>>>>>

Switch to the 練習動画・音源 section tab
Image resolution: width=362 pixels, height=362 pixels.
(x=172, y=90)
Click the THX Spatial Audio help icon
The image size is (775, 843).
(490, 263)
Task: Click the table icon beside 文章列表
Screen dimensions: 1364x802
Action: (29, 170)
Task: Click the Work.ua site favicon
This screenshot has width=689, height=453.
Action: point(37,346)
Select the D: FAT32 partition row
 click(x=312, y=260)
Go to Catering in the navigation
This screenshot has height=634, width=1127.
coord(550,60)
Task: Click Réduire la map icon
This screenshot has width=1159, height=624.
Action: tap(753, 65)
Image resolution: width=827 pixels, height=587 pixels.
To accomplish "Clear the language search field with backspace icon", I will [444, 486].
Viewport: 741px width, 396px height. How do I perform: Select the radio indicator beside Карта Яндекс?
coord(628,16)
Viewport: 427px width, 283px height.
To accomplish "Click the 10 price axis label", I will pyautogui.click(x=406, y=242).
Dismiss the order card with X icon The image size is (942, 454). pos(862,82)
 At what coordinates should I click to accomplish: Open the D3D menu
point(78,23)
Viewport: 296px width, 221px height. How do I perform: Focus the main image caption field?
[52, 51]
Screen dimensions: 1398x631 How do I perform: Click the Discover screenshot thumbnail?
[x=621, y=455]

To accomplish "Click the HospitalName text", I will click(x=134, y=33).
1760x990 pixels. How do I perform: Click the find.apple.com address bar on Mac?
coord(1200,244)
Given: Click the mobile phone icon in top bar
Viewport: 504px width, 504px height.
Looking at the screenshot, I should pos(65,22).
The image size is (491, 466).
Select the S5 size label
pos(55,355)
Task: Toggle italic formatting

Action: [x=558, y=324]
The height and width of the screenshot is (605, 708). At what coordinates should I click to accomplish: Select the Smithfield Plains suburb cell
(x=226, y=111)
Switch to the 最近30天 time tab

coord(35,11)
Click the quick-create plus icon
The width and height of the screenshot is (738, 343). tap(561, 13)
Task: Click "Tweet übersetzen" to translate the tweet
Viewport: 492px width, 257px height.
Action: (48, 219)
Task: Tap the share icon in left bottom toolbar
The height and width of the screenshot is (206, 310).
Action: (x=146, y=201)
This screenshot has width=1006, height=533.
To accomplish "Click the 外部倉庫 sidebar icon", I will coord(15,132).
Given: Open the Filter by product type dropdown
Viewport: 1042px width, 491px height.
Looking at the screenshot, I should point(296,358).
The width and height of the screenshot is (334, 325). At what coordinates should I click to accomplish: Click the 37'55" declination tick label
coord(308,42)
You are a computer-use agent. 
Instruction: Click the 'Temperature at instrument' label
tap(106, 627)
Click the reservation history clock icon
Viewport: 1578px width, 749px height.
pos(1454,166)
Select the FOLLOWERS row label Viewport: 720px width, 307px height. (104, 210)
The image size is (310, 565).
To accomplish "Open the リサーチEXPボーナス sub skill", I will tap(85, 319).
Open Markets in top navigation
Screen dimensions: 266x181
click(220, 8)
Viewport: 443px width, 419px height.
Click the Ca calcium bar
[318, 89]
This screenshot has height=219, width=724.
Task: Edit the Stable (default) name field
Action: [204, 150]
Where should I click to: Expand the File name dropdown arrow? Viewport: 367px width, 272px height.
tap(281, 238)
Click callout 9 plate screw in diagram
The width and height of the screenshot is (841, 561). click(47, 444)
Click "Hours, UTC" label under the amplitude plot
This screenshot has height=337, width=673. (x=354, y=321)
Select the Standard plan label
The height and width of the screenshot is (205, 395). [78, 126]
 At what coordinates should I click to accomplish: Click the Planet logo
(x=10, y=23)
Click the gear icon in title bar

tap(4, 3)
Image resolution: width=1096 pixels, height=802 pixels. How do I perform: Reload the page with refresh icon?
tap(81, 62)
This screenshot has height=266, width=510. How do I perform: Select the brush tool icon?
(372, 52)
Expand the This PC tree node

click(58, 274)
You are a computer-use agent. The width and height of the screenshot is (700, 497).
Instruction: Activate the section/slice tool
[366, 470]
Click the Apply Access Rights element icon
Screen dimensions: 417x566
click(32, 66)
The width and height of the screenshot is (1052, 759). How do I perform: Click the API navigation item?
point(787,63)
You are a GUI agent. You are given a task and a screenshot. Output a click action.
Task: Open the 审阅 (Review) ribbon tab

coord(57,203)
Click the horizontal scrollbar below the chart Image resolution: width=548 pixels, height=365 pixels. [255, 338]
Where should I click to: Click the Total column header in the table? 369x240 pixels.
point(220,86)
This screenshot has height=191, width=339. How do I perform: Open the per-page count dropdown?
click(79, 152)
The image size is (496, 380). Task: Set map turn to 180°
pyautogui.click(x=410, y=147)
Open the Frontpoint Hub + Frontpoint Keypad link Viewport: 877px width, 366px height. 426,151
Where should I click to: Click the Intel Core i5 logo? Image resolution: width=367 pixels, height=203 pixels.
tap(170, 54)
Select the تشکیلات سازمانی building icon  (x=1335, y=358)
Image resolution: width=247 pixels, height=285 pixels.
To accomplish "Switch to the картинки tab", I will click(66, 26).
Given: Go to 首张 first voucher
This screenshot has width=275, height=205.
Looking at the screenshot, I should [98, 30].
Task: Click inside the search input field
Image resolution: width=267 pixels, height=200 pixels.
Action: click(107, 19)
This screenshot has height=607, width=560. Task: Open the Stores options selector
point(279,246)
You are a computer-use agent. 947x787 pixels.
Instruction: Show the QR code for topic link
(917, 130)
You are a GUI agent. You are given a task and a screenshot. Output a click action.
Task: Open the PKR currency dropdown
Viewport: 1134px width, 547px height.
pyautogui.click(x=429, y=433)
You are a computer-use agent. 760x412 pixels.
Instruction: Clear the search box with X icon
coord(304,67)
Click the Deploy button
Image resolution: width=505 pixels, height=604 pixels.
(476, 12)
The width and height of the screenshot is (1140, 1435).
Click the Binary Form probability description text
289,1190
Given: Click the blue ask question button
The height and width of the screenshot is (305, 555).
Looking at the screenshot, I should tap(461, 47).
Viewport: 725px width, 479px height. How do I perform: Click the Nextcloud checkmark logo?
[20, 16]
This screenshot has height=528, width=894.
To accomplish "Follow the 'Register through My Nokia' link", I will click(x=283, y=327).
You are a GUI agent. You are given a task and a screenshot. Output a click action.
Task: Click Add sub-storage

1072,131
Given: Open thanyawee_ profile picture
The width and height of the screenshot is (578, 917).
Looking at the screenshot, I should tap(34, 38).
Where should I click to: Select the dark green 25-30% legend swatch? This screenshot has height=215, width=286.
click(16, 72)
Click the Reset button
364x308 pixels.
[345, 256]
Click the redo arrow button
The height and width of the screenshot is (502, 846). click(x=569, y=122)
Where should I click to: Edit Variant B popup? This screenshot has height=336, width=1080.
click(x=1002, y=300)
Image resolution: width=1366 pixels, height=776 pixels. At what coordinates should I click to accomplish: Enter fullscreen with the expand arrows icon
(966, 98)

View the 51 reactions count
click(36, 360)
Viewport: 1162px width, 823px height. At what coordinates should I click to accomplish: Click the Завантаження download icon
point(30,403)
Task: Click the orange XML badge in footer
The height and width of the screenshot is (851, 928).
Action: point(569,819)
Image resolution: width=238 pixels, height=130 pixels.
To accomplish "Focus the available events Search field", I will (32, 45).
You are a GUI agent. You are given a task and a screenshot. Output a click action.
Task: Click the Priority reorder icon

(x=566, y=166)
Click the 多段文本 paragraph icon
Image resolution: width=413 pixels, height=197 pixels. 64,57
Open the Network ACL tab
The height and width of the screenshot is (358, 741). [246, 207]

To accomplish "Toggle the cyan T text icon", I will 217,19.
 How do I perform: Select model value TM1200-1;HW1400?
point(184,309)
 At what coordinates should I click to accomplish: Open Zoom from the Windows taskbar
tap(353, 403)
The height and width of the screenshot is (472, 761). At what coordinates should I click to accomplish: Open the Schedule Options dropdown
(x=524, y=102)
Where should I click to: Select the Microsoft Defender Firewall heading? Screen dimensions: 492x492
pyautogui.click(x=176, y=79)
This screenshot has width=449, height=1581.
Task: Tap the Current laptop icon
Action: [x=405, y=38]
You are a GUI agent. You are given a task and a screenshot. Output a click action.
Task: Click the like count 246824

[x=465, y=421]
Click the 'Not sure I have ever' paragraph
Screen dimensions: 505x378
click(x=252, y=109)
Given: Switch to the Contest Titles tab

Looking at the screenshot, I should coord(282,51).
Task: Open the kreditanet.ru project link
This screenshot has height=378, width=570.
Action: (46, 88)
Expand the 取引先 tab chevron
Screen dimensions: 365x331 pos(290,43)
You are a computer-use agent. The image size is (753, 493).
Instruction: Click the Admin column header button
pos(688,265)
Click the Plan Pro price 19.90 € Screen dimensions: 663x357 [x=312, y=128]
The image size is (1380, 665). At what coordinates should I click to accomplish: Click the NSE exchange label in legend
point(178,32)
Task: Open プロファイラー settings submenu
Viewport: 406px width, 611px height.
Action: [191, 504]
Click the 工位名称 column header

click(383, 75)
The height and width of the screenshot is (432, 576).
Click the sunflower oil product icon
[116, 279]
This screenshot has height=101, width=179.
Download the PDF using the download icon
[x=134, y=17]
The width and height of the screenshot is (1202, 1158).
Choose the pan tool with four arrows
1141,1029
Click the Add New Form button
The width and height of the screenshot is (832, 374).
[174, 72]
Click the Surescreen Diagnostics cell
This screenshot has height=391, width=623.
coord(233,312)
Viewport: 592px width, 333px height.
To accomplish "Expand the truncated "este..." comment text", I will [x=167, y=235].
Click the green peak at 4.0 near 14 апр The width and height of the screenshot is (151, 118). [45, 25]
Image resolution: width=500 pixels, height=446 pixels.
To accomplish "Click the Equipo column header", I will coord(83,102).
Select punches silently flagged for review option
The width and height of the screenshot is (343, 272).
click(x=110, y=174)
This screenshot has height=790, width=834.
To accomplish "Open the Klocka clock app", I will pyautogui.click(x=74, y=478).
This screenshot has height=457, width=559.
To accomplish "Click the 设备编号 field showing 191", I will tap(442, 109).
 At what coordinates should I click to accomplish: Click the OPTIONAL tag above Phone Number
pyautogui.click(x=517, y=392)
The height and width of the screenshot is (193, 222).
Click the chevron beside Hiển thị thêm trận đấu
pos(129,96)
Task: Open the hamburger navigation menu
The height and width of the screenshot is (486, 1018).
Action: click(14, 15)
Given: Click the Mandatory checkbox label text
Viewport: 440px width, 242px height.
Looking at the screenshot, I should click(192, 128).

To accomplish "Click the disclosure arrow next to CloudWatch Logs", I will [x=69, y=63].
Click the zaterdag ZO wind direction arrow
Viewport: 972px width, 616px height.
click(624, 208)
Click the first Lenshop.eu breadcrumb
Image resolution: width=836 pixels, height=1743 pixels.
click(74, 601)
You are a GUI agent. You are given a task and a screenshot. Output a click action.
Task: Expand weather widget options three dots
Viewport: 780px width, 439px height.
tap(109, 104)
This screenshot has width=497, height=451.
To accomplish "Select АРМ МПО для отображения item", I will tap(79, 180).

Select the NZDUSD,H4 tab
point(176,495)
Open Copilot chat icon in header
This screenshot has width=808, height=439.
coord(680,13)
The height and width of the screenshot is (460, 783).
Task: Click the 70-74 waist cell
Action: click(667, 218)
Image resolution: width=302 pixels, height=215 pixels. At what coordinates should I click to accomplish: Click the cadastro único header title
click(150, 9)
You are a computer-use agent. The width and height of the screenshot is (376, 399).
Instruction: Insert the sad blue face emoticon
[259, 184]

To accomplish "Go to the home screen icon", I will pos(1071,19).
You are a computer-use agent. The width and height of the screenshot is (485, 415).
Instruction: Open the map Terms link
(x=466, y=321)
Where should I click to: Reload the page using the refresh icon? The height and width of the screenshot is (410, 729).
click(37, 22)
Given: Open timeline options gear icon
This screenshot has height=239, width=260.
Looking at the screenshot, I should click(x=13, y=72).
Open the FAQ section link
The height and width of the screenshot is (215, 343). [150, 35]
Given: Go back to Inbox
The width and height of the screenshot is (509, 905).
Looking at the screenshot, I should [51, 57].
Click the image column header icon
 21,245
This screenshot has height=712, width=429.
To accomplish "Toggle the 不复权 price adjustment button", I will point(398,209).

<<<<<

* [WHAT THE TASK REQUIRES] Transcribe only the lines from the beginning of the entries to the line with "Dismiss the order", inclusive, exactly as written.

* [EXPECTED ANSWER]
Switch to the 練習動画・音源 section tab
Image resolution: width=362 pixels, height=362 pixels.
(x=172, y=90)
Click the THX Spatial Audio help icon
The image size is (775, 843).
(490, 263)
Task: Click the table icon beside 文章列表
Screen dimensions: 1364x802
Action: (29, 170)
Task: Click the Work.ua site favicon
This screenshot has width=689, height=453.
Action: point(37,346)
Select the D: FAT32 partition row
 click(x=312, y=260)
Go to Catering in the navigation
This screenshot has height=634, width=1127.
coord(550,60)
Task: Click Réduire la map icon
This screenshot has width=1159, height=624.
Action: tap(753, 65)
Image resolution: width=827 pixels, height=587 pixels.
To accomplish "Clear the language search field with backspace icon", I will [444, 486].
Viewport: 741px width, 396px height. How do I perform: Select the radio indicator beside Карта Яндекс?
coord(628,16)
Viewport: 427px width, 283px height.
To accomplish "Click the 10 price axis label", I will pyautogui.click(x=406, y=242).
Dismiss the order card with X icon The image size is (942, 454). pos(862,82)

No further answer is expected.